もちろんしな子はまだ劣情を抱く、という所まではいかなかったが、
それでも視線を固定させてまばたきもせずに見続けている。
背後に回った愛は拓也の体を支えてやりながら、
むきだしになっている尻に手をあてがうと、そっと撫でまわした。
少し冷たい愛の手の刺激で我にかえった拓也は、反射的に腰を前に突き出すが、
それは必然的に反対方向から少しずつ近づいていたしな子の顔に
思いきり押しつける格好になってしまう。
「きゃっ……!」
驚いたのは、むしろしな子の声を聞いた拓也の方だった。
自分が何をしてしまったか気付いた拓也は、しかし、何をどう謝ったものか悩んでしまう。
「あ、あの、その……ごめんね」
「う……うん」
「深谷さん、いい機会だから、挑戦してみたら?」
消えいるような拓也の声に、更に消えいりそうな声でしな子が答えると、
それに被せるように愛がしな子を誘った。
目的語を省いた愛の言葉を正確に理解したしな子は軽く息を呑むと、
裾の中から顔を出して拓也の顔を見上げる。
肩越しに顔を覗かせた愛は、拓也に見えないように笑みを浮かべると、小さく頷いた。
「ちょ、挑戦って……」
「すぐに解るわよ」
一人解らない拓也は、不安を覚えて後の愛に尋ねるが、
愛ははぐらかすように拓也の頬に軽く唇を触れさせると、拓也の尻に当てていた手を動かし始める。
「んっ……」
ほとんど掴むようにしながら、大きな円を描くような動きで揉みしだく。
自分の物とは違う、筋張った感じが愛には興味深い。
「こうやって触ってると、いま拓也君女の子の格好してるし、なんだか痴漢してるみたいよね」
「嫌……だ……、そんな、の……」
しかし、拓也はくすぐったそうに身をよじっているが、
気持ち良さそうにはしていない事に気が付いて、耳元で疑問を口にした。
「拓也君…あんまり、気持ち良くない?」
「う……うん。くすぐったいけど、気持ち良くは……」
「そう……じゃ、これは?」
耳たぶを軽く咥えて、舌先で突っつくようにすると、すぐに拓也は声と身体の双方で反応する。
「っ……少し……気持ち、いい……」
「……そういうものなのかしらね」
実体験で男女の性感帯の違いに気が付いた愛は、好奇心に駆られて拓也の全身を愛撫し始めた。
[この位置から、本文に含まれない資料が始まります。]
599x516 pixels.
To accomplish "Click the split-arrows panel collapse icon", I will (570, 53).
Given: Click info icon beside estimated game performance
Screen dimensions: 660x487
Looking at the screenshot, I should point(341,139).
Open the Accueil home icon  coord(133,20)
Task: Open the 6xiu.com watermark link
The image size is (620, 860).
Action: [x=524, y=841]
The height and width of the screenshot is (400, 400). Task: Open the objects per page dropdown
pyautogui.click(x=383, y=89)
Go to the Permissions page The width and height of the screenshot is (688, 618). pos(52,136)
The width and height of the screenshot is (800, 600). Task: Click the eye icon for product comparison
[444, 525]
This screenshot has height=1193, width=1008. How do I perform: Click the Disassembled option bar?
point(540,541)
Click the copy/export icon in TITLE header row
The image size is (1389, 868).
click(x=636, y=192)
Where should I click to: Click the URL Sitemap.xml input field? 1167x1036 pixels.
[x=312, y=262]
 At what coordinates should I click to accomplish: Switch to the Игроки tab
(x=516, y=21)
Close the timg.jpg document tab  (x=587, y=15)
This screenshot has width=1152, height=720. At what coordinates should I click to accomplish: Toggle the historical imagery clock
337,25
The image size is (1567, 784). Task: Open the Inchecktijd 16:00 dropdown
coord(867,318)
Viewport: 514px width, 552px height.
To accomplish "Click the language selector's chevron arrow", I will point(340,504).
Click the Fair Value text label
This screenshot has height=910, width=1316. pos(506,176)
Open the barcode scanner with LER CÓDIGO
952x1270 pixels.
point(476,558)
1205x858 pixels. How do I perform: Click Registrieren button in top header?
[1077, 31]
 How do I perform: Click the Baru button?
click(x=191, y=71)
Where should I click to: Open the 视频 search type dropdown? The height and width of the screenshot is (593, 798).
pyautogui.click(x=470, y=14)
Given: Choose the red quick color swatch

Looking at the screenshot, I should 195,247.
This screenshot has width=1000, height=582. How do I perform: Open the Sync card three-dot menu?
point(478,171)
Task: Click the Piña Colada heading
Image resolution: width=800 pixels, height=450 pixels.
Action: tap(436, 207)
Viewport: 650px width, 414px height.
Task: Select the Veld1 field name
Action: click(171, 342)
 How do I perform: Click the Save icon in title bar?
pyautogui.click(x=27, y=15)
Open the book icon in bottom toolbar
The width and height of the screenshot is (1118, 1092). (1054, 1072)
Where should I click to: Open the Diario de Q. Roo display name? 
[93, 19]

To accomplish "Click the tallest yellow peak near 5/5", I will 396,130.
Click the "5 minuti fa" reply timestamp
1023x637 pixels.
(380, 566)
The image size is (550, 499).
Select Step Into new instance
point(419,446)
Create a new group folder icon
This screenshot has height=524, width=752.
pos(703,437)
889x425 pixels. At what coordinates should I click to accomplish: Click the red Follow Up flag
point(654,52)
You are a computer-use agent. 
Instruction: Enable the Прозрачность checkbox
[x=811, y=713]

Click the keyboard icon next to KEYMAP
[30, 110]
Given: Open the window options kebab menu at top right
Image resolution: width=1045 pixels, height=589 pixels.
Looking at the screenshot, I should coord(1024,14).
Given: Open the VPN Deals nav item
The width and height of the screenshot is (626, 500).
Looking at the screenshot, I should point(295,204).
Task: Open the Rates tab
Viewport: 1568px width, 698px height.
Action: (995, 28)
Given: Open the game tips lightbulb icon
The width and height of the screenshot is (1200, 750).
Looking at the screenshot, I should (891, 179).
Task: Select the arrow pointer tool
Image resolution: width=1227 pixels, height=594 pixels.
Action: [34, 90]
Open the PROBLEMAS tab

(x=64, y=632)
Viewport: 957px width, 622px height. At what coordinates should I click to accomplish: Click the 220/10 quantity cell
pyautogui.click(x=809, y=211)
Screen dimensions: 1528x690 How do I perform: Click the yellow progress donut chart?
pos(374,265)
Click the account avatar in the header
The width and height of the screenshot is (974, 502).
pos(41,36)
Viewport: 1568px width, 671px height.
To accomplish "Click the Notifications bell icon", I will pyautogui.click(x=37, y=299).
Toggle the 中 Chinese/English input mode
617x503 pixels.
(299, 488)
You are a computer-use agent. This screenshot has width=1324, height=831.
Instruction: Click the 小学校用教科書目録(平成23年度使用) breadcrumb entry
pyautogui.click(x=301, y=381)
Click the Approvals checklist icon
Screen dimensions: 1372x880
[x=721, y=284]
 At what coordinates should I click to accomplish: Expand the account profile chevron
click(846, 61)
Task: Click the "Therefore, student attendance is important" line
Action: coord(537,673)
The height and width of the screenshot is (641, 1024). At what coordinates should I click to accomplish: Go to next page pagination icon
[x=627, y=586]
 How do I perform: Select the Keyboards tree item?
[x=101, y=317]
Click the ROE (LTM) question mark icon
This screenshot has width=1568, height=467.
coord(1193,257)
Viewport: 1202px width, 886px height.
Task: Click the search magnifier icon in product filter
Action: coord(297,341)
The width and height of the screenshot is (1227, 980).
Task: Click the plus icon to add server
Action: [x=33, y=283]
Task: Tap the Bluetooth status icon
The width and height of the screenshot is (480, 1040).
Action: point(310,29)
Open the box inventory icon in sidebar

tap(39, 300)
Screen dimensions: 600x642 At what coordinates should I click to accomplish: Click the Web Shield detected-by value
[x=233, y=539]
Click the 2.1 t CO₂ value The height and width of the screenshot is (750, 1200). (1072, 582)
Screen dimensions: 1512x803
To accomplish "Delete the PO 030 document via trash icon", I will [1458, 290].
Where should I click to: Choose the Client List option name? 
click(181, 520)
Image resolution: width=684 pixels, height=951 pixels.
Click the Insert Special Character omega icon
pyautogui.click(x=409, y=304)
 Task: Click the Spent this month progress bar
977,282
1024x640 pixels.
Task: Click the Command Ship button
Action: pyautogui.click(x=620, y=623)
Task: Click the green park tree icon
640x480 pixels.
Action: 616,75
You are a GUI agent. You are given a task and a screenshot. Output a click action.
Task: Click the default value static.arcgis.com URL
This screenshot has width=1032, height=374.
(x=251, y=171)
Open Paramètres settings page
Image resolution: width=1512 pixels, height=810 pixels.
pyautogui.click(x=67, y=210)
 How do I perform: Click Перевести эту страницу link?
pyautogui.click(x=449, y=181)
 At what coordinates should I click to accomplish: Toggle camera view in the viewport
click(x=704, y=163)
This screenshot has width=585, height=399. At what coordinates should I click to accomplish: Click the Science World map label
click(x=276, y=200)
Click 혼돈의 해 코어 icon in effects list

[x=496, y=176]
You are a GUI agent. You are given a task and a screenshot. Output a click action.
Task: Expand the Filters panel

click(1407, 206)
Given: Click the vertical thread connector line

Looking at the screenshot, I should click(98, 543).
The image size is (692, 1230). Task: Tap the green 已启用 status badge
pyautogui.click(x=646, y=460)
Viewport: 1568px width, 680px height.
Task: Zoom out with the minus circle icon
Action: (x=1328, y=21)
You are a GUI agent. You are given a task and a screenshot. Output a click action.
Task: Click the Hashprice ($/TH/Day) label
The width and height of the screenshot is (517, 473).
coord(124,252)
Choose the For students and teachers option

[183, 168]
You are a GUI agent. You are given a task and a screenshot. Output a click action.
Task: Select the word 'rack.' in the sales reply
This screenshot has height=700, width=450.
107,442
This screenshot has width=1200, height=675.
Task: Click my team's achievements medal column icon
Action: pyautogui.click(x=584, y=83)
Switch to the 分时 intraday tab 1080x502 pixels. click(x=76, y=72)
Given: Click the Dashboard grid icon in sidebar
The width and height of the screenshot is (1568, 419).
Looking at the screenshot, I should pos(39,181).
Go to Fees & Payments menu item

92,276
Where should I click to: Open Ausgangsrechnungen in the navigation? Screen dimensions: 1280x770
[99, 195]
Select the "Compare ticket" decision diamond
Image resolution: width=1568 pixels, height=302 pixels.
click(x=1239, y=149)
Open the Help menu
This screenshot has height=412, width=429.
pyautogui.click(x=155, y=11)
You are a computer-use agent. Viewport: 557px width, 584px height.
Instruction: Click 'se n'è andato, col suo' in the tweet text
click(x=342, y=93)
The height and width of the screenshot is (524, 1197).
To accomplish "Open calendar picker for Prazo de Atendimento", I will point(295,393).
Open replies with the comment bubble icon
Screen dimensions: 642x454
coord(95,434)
再びドレスの中に潜りこんだしな子は、拓也の股間に顔を寄せると、下着の上からそっと触れてみる。
拓也の視線を感じる事のない、という状態がしな子の気を大きくしたのか、
半ば握るように掌全体で覆ってゆっくりとさすると、
まだ性の入り口に立ったばかりの若いペニスはすぐに反応して熱を帯び、大きくなり始めた。
「おっきく……なった……」
完全に勃起したペニスは、下着の中で窮屈そうにその存在を誇示していたが、
しな子は初めて自分の手で大きくしたそれを愛しそうに潤んだ瞳で見やると、そっと口付ける。
「うぁっ………!」
生暖かい舌先が己の屹立に触れると、思わず拓也は近くにあった愛の手を握り締めた。
その手を握り返してやりながら、愛はもう片方の手を拓也の胸元へと忍ばせる。
「……どうしたの?」
拓也が答えられないのを解っていながら、愛はあえて尋ねる。
「あ、あの……っ、ん」
案の定答えに詰まってしまった拓也の乳首を優しくつまむと、
しな子にしてやる時のように指腹でさすり始める。